The best I can hope for is a mobile number that wakes up the poor PR, who blearily provides a quote. But that is rare.
Sometimes I leave a message and someone calls me back — if they do it is usually only just before my 8am deadline, often because they have to go into the office before they can answer me.
But usually I just draw a blank.
Many do not provide media contacts on their websites, but instead have a form to complete. If they do provide contacts there are no out-of-hours numbers or mobiles. If there are, more often than not they are turned off.
Take HM Treasury. Alistair Darling was attending a meeting in Brussels of vital importance to my readers. A civil servant had briefed news agencies the night before but I had to check a point. I called the Treasury out of hours number at 6.30. I called the press office numbers at 7.30 and called the out of hours number back just after 8, to be told that night security had been leaving messages with the duty press officer but had received no replies.
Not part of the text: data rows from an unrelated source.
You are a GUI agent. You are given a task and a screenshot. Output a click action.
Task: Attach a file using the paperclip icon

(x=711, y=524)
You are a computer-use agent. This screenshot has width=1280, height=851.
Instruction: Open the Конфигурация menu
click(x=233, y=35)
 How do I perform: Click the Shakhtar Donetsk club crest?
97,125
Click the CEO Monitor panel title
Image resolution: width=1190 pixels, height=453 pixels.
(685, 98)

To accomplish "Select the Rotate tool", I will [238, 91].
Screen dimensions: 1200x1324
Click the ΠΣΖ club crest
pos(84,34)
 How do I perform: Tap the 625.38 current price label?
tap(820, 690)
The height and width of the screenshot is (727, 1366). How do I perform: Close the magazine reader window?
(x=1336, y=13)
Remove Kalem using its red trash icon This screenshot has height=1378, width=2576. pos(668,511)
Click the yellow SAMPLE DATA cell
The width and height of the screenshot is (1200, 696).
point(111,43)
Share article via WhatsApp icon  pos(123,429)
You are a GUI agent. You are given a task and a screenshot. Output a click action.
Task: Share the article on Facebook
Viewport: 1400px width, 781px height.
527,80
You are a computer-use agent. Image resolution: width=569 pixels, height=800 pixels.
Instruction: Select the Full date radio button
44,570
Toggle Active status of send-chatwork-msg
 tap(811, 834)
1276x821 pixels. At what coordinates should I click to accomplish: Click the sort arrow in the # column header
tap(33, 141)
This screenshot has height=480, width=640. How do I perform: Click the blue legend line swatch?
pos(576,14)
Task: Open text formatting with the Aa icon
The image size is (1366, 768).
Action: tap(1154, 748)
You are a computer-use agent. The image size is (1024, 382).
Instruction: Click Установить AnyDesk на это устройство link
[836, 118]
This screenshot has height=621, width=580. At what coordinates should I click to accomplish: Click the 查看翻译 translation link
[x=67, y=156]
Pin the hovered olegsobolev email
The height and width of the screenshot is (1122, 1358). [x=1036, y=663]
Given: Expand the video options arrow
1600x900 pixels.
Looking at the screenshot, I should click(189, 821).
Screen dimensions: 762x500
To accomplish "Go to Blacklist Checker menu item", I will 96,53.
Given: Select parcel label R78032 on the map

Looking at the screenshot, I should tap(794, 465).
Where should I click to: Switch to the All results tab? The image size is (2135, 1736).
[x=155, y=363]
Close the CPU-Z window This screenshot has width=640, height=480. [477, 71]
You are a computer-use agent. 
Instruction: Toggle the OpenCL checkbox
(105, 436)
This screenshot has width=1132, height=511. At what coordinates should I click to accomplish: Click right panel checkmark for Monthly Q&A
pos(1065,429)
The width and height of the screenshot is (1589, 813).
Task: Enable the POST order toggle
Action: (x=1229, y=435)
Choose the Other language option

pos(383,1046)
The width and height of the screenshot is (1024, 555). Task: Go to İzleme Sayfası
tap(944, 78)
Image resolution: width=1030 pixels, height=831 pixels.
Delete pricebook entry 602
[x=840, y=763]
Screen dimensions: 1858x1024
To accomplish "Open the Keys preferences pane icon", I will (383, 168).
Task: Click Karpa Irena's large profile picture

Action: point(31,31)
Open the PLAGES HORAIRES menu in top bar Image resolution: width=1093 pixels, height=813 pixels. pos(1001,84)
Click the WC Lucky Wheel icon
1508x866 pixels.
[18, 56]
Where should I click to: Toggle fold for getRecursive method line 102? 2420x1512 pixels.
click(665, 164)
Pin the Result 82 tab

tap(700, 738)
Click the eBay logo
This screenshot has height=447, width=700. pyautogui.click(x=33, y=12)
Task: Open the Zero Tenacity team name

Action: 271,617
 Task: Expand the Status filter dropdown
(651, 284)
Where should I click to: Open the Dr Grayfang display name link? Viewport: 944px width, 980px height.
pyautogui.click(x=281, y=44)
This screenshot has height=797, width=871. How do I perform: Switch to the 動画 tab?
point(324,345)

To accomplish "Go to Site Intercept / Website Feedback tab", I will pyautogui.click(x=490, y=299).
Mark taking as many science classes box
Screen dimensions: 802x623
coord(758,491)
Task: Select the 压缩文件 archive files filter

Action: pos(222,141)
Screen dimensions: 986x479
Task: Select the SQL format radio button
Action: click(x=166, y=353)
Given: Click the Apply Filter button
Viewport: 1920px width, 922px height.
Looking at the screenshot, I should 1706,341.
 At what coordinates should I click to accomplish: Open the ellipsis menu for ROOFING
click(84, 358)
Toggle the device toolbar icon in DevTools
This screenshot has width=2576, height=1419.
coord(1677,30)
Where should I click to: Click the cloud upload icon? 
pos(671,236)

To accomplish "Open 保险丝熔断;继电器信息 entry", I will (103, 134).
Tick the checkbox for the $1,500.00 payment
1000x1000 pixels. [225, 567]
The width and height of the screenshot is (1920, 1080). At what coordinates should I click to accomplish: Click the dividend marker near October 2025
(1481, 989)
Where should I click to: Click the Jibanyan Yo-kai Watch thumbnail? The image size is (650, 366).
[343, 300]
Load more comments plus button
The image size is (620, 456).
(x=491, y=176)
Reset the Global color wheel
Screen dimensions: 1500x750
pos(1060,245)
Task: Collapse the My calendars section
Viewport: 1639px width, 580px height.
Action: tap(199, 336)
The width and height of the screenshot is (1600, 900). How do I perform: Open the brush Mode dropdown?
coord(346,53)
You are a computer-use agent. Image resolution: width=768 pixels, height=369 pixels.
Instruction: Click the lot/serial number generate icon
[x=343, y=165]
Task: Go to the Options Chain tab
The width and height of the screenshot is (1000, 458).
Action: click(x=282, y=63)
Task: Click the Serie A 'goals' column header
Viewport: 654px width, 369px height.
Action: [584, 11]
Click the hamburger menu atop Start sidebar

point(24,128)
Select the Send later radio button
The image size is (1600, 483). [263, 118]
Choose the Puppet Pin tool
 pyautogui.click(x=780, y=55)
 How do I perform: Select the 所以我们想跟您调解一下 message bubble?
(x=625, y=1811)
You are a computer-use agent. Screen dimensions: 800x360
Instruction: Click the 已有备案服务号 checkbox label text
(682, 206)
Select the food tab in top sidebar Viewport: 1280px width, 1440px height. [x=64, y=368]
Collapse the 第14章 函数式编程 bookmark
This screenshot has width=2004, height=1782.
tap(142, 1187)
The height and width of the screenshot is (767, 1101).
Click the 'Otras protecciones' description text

Here are my tips for soporific spin doctors:
If you want a lie-in, put the information on your website. Even if you have briefed a tame FT reporter exclusively, post it after the FT comes out, around midnight.
Provide direct numbers online and switch the out-of-hours direct to the person on duty — and make sure their phone is switched on. Doh.
Make sure the duty PR can access the info, including company documents, spokespeople and their own emails, remotely.
Go back to the ancient technology of sending out information a day early under embargo. It worked.